French-bred Thoroughbred racehorse

Labaik (27 March 2011 – 2020) was a French thoroughbred racehorse who won the 2017 Supreme Novices Hurdle at the Cheltenham Festival.

==Racing career==
Labaik was bred in France and began his racing career with trainer John Hammond, on the flat. After eight races with a best finish of second at Deauville - he switched briefly to trainer Owen Burrows in England and later to Gordon Elliott in Ireland.

Labaik was successful taking two victories in late 2016 in Ireland, first at Punchestown and later the For Auction Novice Hurdle at Navan.

His greatest success however would come at the Cheltenham Festival with jockey Jack Kennedy. A 25/1 outsider, Labaik won the Supreme Novices Hurdle by over 2 lengths from favourite Melon.

Labaik generated a lot of press interest due to his repeated refusals to start races, most notably at Punchestown in 2017. This led to a Turf Club investigation into the refusal to start rules.

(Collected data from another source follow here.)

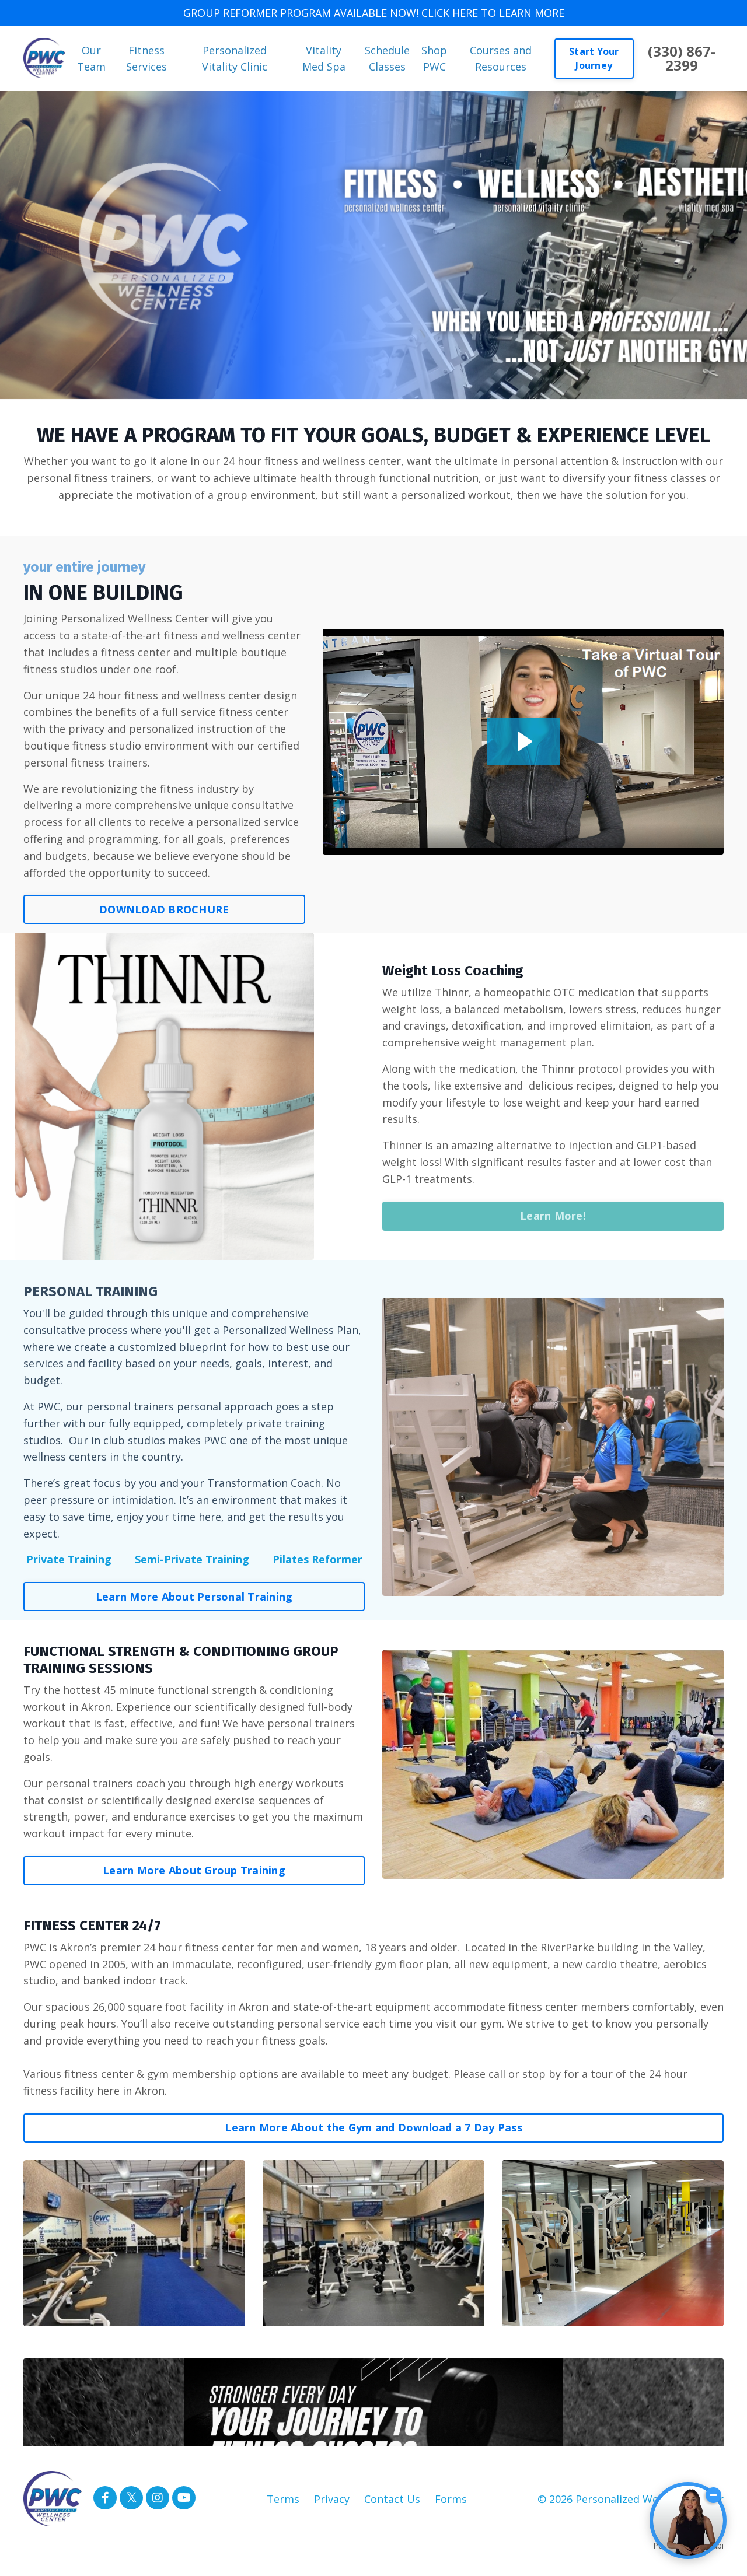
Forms (451, 2499)
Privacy (332, 2499)
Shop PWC (434, 58)
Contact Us (392, 2499)
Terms (283, 2499)
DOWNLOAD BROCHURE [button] (164, 909)
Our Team (91, 58)
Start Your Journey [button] (594, 58)
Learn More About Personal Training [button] (194, 1597)
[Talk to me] (688, 2520)
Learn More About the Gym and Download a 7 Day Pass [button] (373, 2127)
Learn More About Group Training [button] (194, 1870)
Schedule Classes (387, 58)
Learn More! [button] (553, 1216)
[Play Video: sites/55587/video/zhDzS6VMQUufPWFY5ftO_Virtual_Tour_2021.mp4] (523, 741)
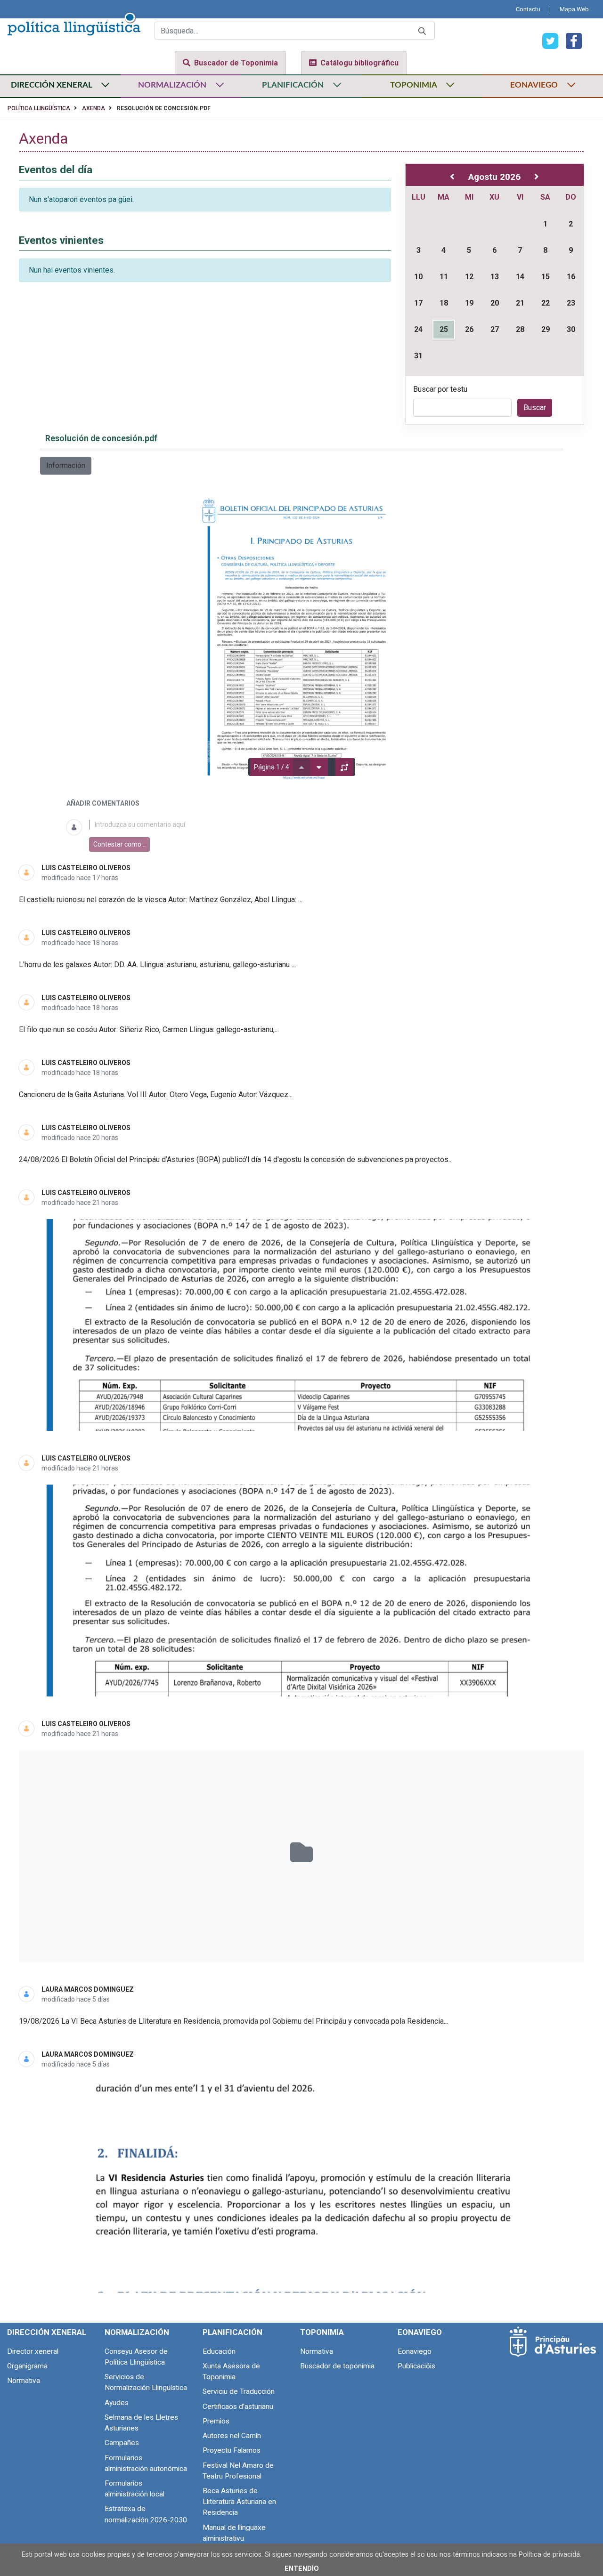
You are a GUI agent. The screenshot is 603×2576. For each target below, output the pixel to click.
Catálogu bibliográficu (359, 62)
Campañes (122, 2443)
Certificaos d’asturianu (238, 2406)
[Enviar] (422, 30)
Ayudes (117, 2402)
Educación (219, 2351)
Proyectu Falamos (232, 2450)
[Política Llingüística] (73, 22)
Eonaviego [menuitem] (420, 2332)
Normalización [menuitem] (137, 2332)
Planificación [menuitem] (232, 2332)
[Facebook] (570, 40)
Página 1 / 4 (271, 767)
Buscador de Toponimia (236, 62)
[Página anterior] (301, 767)
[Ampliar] (344, 767)
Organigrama (27, 2366)
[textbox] (313, 825)
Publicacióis (416, 2366)
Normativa (23, 2380)
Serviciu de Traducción (239, 2391)
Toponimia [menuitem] (322, 2332)
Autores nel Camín (232, 2435)
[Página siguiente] (319, 767)
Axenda (93, 108)
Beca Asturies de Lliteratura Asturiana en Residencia (239, 2502)
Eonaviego (415, 2351)
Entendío (302, 2569)
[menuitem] (528, 9)
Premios (216, 2421)
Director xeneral (32, 2351)
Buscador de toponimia (337, 2366)
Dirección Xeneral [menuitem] (46, 2332)
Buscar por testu (440, 389)
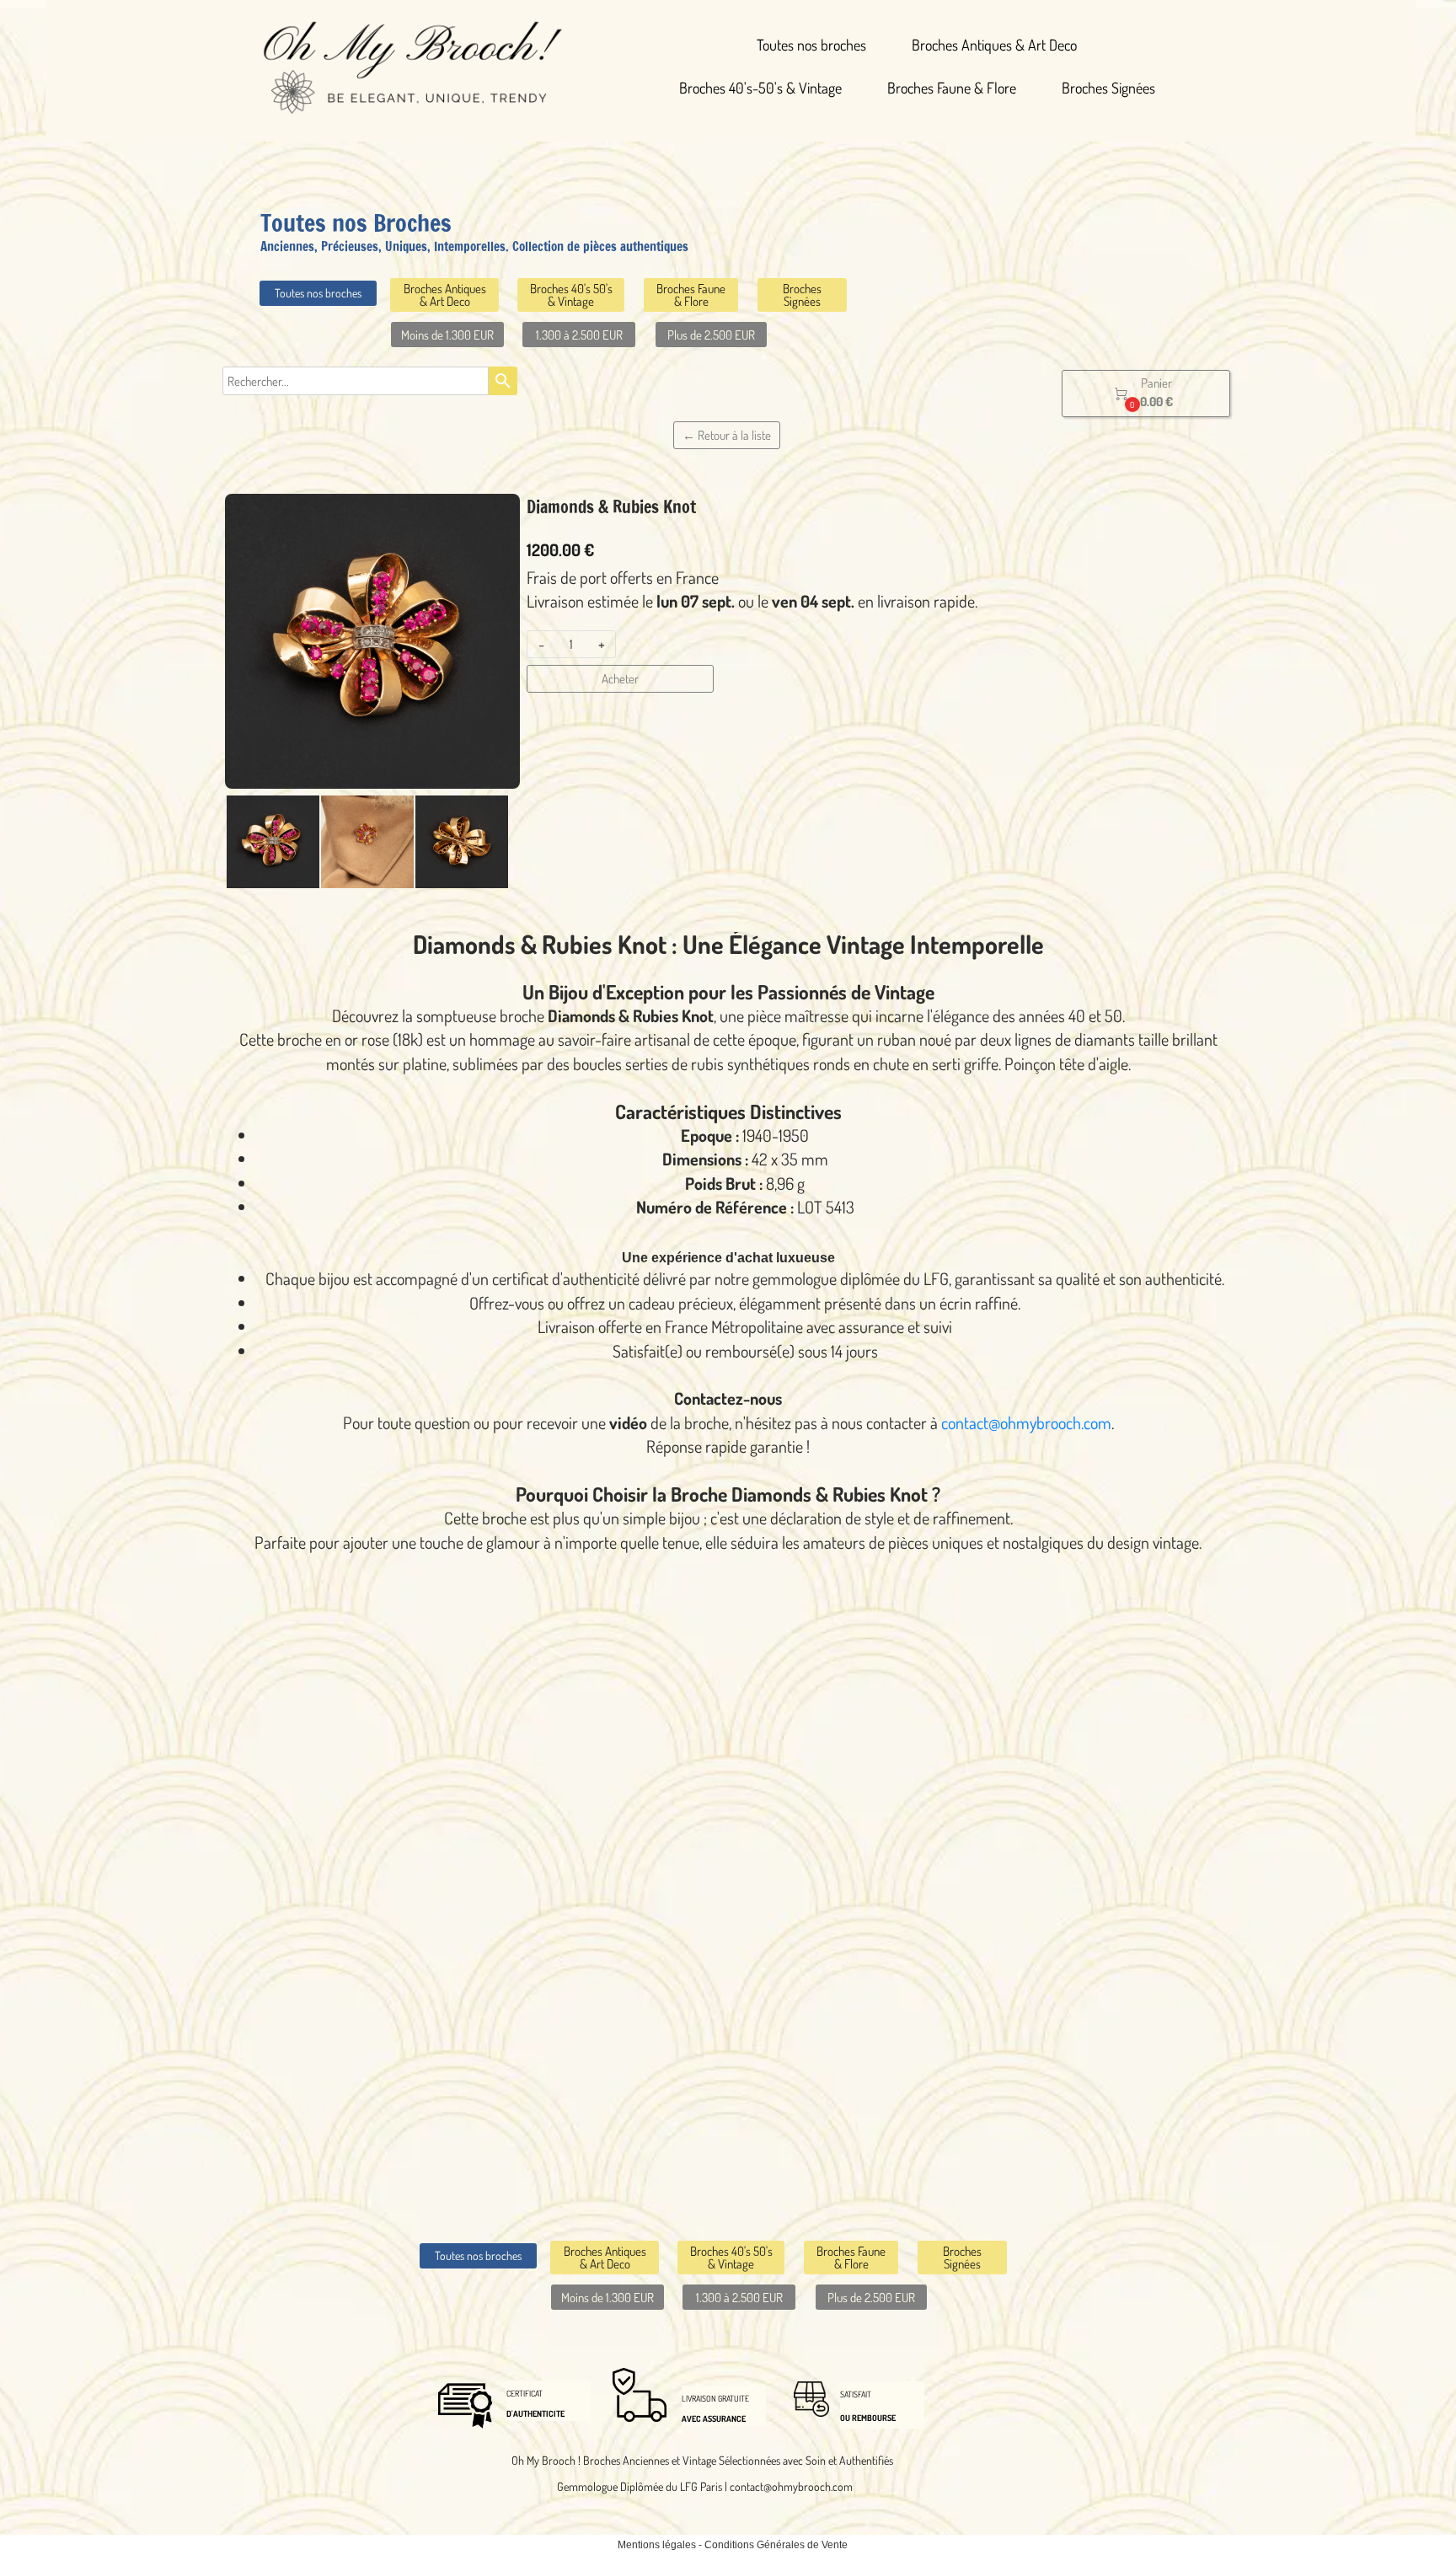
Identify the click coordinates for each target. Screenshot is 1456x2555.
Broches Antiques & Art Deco (994, 44)
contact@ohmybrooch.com (1026, 1422)
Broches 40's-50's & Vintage (760, 87)
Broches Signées (1108, 87)
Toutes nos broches (811, 44)
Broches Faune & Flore (951, 87)
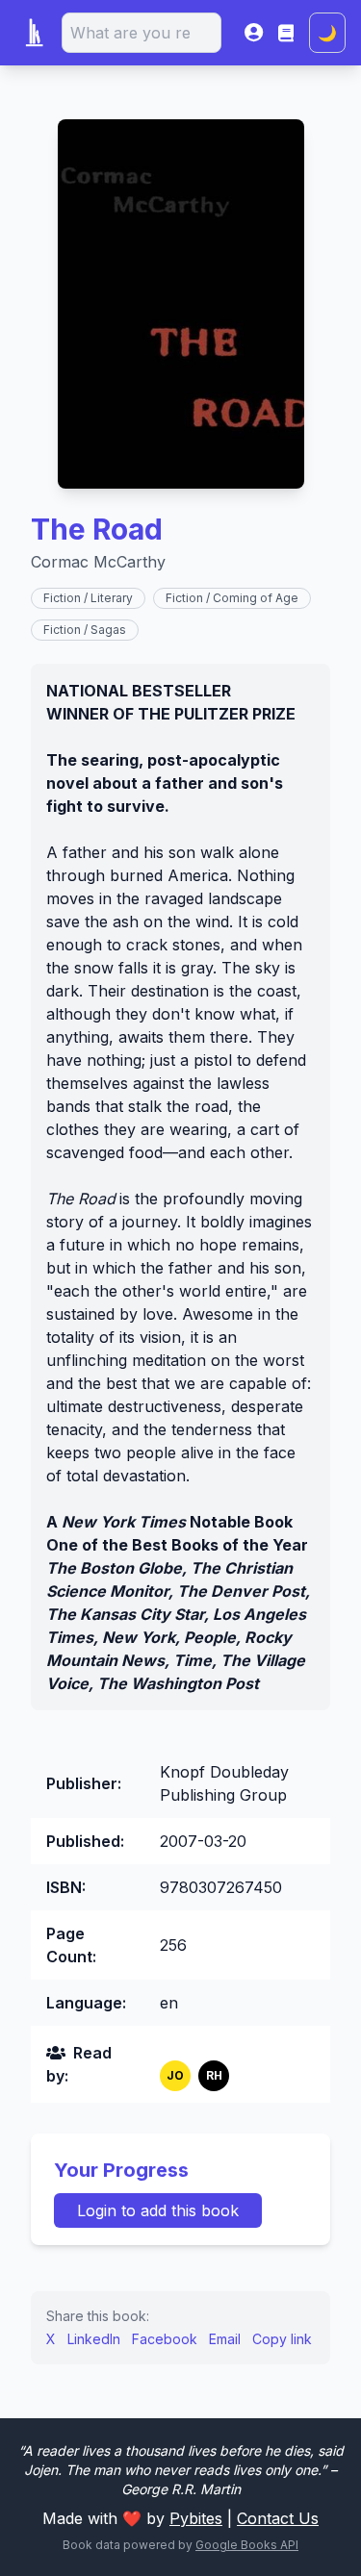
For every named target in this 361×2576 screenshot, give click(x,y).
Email (225, 2339)
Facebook (164, 2339)
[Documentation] (286, 33)
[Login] (254, 33)
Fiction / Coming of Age (232, 598)
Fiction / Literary (88, 598)
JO (175, 2075)
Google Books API (246, 2545)
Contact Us (278, 2518)
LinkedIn (93, 2339)
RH (214, 2075)
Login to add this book (158, 2210)
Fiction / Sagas (84, 629)
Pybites (195, 2518)
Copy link (282, 2339)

Labaik ran again on April 28 in the Punchestown Champion Hurdle finishing fourth. After the race it was revealed by trainer Gordon Elliott that he had suffered an injury and would likely never run again.

Labaik died in 2020 from complications of colic.

==Ownership and legal seizure==
Labaik was registered as owned by Aidan J O'Ryan, a bloodstock agent. In 2017 Labaik was seized by the Criminal Assets Bureau in Ireland as his purchase for €28,000 was linked to an organized crime and drug dealer John Boylan. Gardai sent armed officers to Punchestown to seize the horse. In October 2019, it was ruled by the Irish High Court that Boylan had purchased Labaik using proceeds from crime.

During the high court case, it was revealed the ownership of the horse was structured as 90% Boylan, 5% O'Ryan and 5% Gordon Elliott the trainer. It was outlined during the case that Elliott had never spoken to owner Boylan. At the same testimony, the value of Labaik was raised up with Elliott estimating his value went up to €300,000 following his Cheltenham win but now may be 'worthless' after the injury sustained at Punchestown.